TASK DETAILS: Repeat the records with their requests from the first line through the line that contains "point(166,197)", adding 133 to every coordinate in the answers. Omit the pictures.

##### DATASET EXTRACT

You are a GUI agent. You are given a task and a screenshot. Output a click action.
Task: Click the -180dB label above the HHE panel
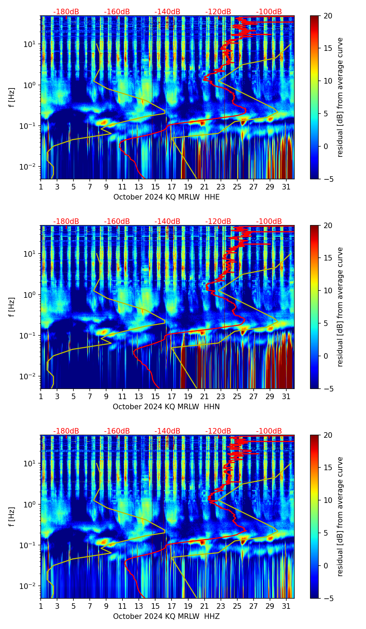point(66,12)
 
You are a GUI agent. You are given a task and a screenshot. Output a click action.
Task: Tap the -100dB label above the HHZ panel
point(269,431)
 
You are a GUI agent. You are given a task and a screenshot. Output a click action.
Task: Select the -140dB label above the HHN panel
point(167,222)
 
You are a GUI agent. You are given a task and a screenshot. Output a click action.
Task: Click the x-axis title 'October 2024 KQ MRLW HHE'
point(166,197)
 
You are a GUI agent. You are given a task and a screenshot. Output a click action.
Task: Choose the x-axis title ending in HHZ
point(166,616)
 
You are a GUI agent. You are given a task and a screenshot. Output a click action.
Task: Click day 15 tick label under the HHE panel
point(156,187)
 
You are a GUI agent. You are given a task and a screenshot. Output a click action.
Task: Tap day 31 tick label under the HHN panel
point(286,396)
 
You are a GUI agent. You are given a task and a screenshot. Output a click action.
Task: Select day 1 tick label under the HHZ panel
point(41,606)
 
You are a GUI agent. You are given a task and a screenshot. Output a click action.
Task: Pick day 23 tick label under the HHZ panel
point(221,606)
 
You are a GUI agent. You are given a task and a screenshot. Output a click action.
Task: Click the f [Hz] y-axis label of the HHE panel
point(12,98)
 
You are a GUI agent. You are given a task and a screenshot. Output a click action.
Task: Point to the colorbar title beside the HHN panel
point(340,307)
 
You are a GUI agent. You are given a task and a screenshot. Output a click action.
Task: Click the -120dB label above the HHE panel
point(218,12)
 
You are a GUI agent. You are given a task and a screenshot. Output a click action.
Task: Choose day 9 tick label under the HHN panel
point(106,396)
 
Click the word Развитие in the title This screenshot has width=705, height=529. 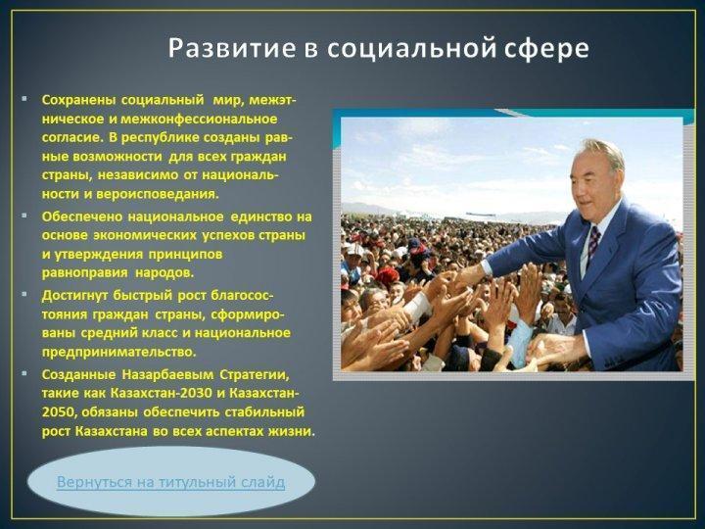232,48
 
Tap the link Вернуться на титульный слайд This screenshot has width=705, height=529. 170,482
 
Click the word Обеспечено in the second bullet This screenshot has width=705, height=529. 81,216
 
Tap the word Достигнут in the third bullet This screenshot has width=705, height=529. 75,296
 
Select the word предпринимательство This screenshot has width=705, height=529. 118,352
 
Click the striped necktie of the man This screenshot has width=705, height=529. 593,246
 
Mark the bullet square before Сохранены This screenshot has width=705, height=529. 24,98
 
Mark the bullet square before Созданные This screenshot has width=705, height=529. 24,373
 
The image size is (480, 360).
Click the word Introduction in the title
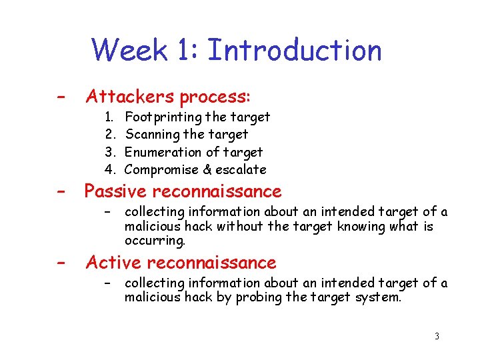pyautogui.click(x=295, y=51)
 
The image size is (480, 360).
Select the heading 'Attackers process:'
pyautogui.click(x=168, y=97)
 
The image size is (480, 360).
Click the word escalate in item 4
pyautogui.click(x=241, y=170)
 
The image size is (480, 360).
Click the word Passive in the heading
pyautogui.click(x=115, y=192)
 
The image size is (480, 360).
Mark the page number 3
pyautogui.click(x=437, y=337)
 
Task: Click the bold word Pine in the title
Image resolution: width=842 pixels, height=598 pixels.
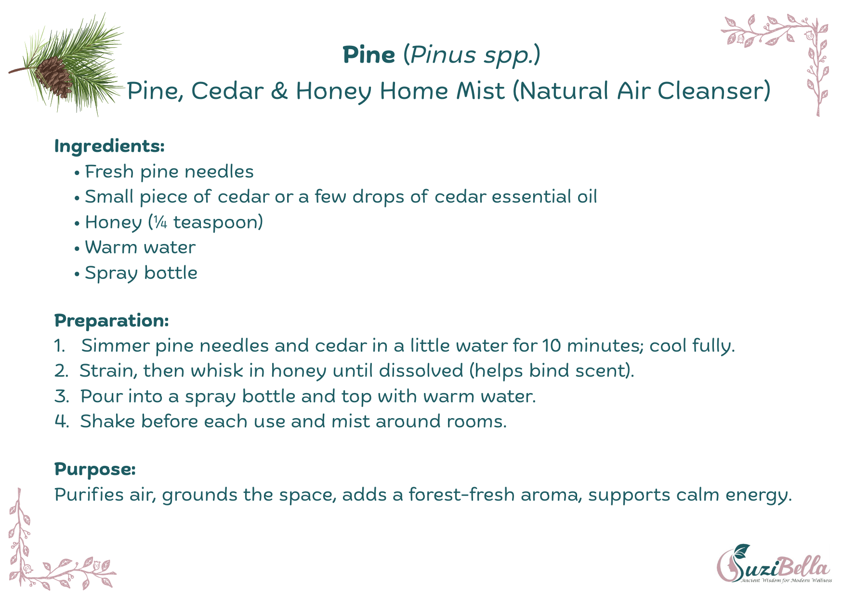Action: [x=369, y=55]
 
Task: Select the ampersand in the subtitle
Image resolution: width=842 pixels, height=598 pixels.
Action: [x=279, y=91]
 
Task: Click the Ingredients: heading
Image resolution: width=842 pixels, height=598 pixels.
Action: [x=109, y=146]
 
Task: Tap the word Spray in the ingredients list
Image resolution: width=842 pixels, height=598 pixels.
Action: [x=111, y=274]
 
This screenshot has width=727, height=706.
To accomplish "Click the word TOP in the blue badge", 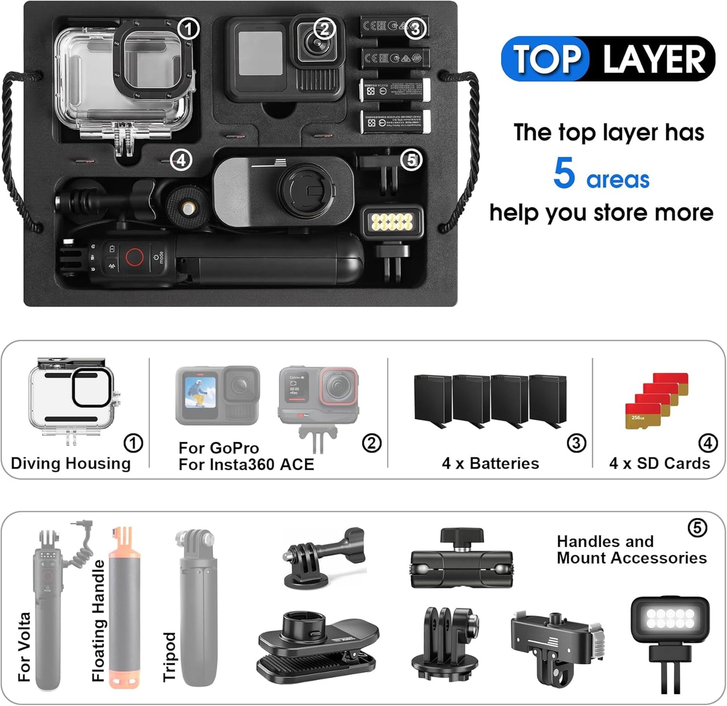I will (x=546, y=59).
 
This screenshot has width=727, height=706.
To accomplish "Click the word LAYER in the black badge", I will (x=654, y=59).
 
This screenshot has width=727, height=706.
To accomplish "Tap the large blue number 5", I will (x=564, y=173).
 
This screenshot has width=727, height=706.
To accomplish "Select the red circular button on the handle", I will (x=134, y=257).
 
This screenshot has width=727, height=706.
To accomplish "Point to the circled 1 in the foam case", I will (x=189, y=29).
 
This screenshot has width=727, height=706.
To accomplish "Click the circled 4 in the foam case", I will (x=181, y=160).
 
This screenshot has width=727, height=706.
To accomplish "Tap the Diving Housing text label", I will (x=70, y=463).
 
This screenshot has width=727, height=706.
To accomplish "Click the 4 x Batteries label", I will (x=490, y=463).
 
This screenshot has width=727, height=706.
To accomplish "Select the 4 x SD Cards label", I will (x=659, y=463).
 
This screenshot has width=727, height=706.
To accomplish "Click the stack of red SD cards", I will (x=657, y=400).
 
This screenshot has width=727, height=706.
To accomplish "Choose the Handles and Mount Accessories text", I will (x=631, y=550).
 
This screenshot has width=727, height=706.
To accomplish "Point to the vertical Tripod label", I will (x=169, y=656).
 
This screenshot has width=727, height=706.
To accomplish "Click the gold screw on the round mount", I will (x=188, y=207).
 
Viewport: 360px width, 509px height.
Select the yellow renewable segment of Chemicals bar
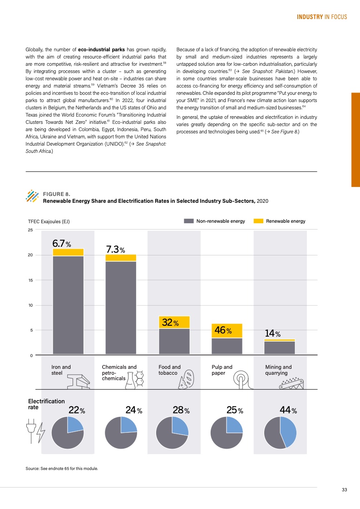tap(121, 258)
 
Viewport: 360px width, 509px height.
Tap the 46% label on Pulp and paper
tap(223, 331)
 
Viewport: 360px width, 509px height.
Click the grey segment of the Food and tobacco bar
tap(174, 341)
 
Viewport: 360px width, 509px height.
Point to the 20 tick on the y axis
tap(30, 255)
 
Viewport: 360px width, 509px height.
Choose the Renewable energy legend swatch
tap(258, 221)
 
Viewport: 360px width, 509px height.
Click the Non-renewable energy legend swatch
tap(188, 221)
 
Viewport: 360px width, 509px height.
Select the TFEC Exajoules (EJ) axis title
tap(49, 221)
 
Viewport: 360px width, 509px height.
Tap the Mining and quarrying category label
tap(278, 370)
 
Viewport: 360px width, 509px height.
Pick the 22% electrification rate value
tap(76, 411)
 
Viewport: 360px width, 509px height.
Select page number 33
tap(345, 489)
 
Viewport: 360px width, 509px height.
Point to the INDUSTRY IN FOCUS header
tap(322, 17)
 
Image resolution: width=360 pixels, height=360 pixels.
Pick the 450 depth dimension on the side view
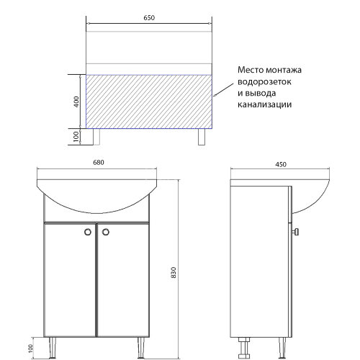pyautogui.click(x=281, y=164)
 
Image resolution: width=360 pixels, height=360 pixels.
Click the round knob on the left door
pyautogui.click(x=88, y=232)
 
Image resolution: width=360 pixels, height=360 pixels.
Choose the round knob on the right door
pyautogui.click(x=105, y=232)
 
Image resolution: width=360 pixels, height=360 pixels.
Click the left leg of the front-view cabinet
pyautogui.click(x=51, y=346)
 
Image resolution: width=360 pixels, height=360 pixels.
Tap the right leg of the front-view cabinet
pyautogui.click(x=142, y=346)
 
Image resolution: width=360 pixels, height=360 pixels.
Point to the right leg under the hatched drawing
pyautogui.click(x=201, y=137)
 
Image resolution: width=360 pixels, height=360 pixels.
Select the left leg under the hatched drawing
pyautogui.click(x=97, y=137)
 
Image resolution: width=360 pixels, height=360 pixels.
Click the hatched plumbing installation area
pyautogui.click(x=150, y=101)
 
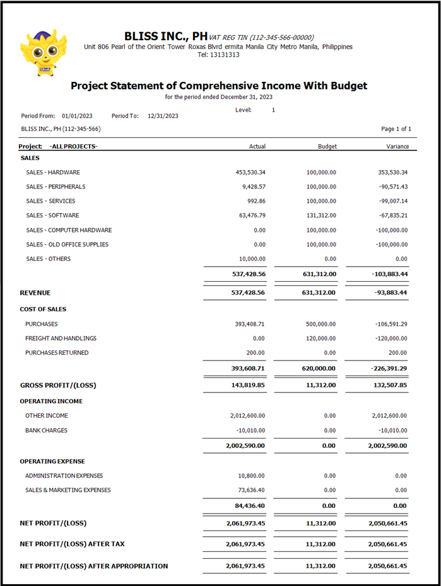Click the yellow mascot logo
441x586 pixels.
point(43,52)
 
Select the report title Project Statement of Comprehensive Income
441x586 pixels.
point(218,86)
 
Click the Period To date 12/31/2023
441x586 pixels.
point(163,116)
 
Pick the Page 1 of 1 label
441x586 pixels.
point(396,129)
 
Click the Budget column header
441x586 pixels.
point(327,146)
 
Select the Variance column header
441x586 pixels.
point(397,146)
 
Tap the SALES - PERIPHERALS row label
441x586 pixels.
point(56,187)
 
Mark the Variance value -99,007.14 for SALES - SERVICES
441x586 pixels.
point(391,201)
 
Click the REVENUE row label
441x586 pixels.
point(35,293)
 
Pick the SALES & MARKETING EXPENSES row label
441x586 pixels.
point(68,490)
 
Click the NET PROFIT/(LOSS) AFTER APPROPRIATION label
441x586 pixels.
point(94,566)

##########

ANSWER:
You are a GUI agent. You are given a task and a screenshot. Output a click action.
Task: Click the -180dB label above the HHE panel
point(199,145)
 
You are a GUI agent. You are given a task and a screenshot. Output a click action.
Task: Tap the -100dB label above the HHZ panel
point(402,564)
 
You are a GUI agent. You are given a task and a screenshot. Output a click action.
Task: Select the -140dB label above the HHN panel
point(300,355)
 
You are a GUI agent. You are given a task and a screenshot. Output a click action.
Task: Click the x-axis title 'October 2024 KQ MRLW HHE'
point(299,330)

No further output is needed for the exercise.